- [Exercise details] Without adding anything, give again the lines from the one holding "Task: Tap the" through the final line of the records, exactly, with both ends included and pictures dropped.

- [Exercise material]
<<<<

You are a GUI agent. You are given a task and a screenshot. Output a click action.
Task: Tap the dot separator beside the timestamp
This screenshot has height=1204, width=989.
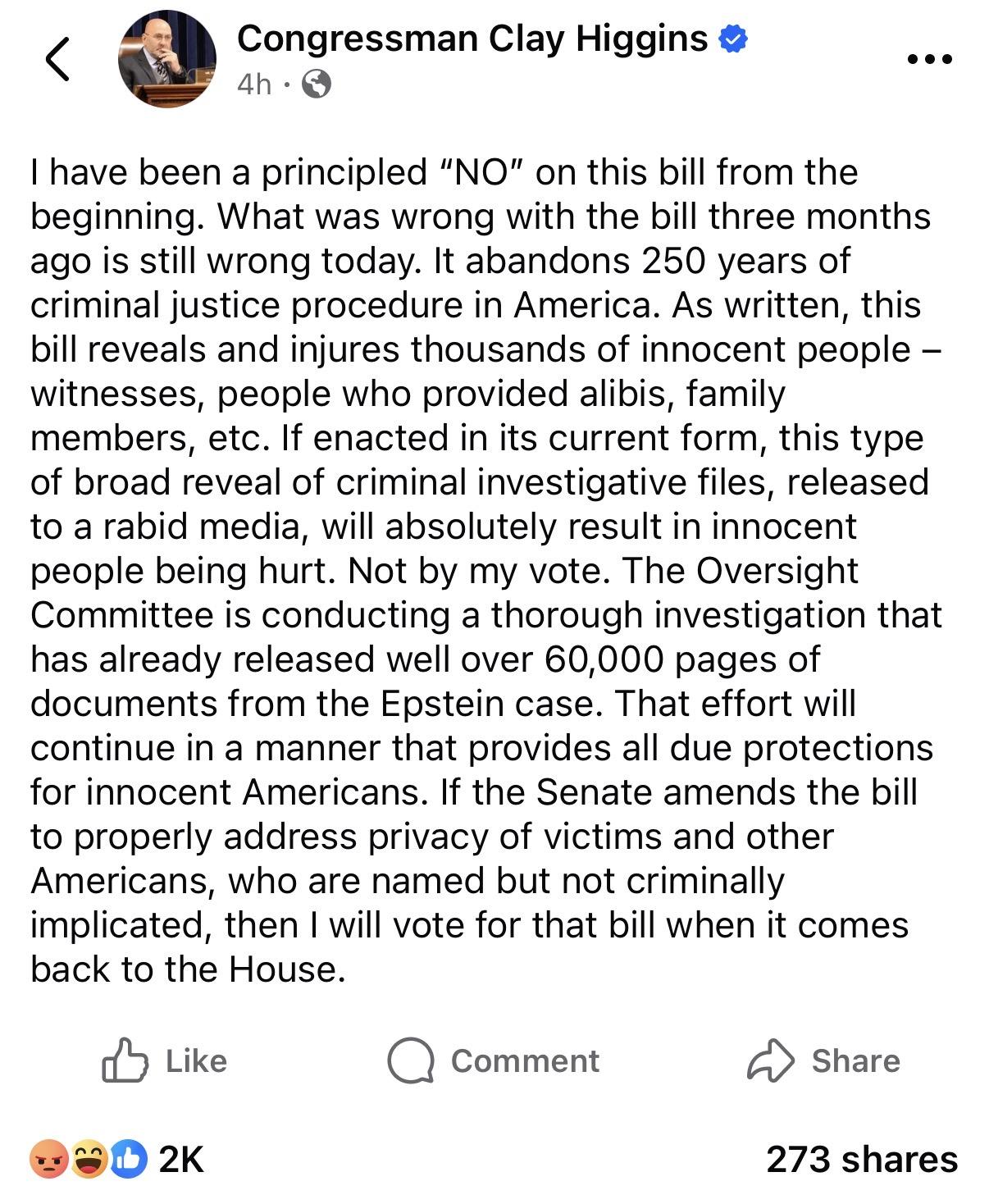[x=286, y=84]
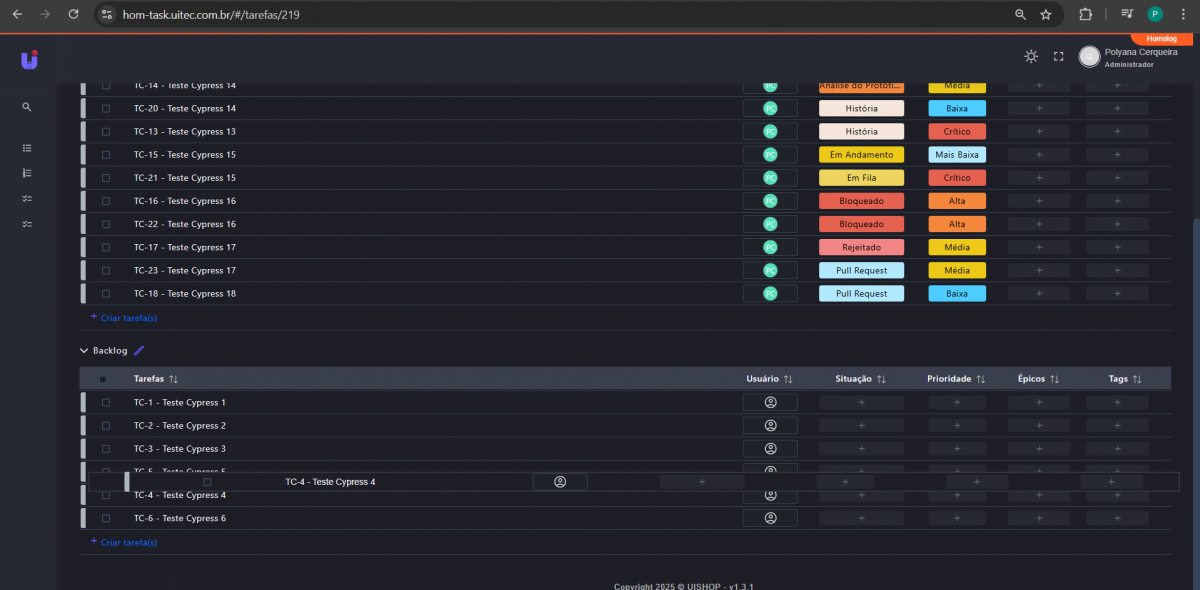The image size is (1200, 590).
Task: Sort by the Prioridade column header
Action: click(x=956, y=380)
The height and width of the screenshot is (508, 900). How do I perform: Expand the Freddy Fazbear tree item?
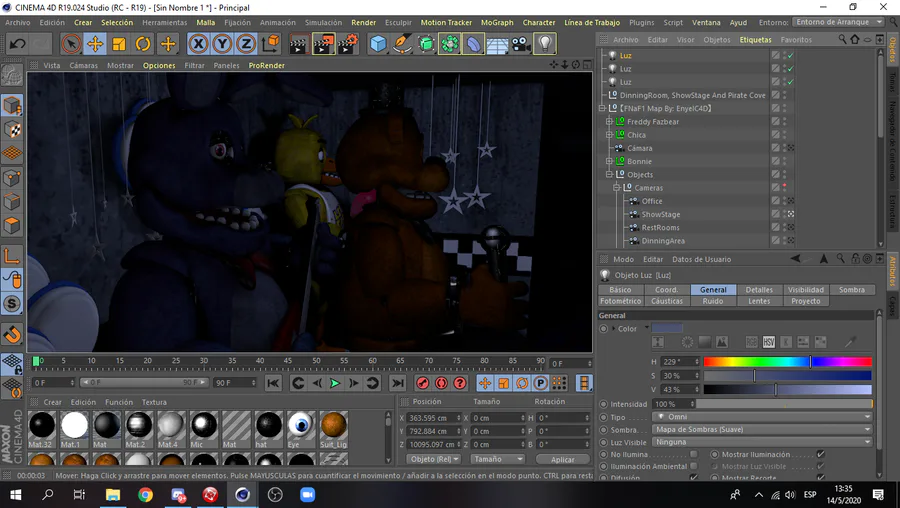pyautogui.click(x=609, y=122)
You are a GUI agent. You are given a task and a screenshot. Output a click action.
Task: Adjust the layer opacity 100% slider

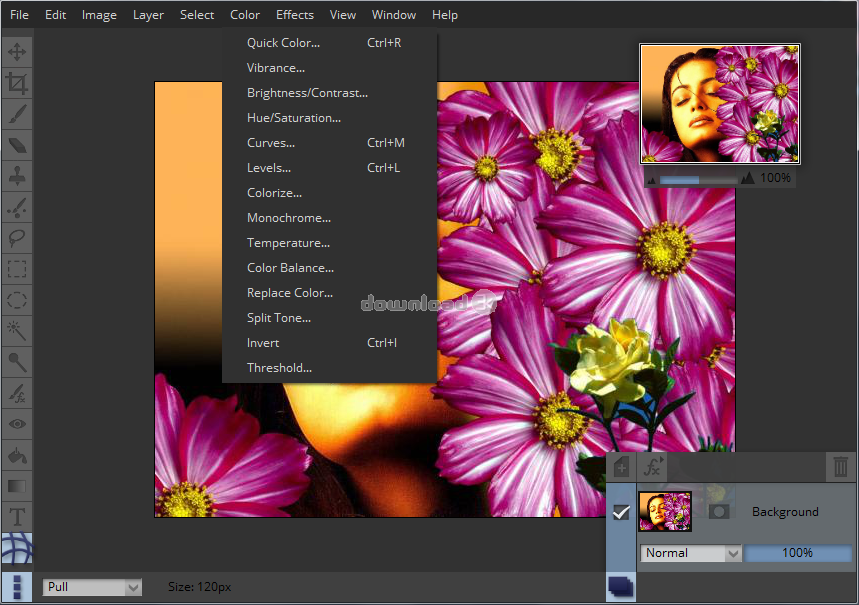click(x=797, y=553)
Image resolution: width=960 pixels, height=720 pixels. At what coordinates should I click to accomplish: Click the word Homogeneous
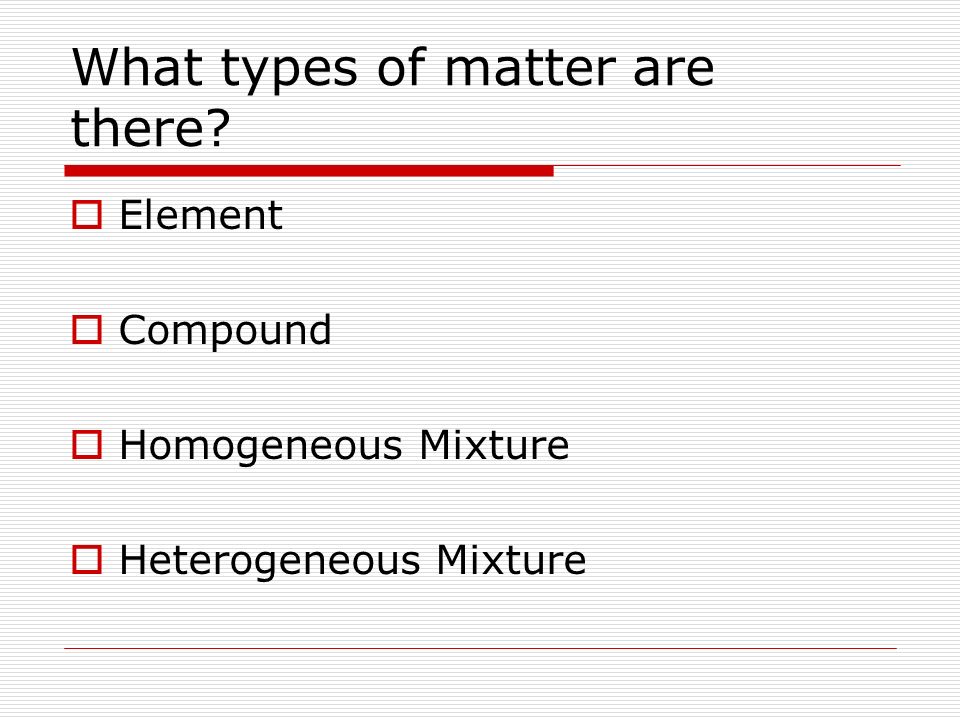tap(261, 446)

>>>>

- [Your solution]
Task: Tap the dot separator beside the timestamp
This screenshot has height=1204, width=989.
[x=286, y=84]
The image size is (1200, 590).
Task: Sort by the Prioridade column header
Action: click(x=956, y=380)
The height and width of the screenshot is (508, 900). How do I perform: Expand the Freddy Fazbear tree item?
pyautogui.click(x=609, y=122)
You are a GUI agent. You are given a task and a screenshot. Output a click action.
Task: Adjust the layer opacity 100% slider

click(x=797, y=553)
Image resolution: width=960 pixels, height=720 pixels. At what coordinates should I click to accomplish: Click the word Homogeneous
tap(261, 446)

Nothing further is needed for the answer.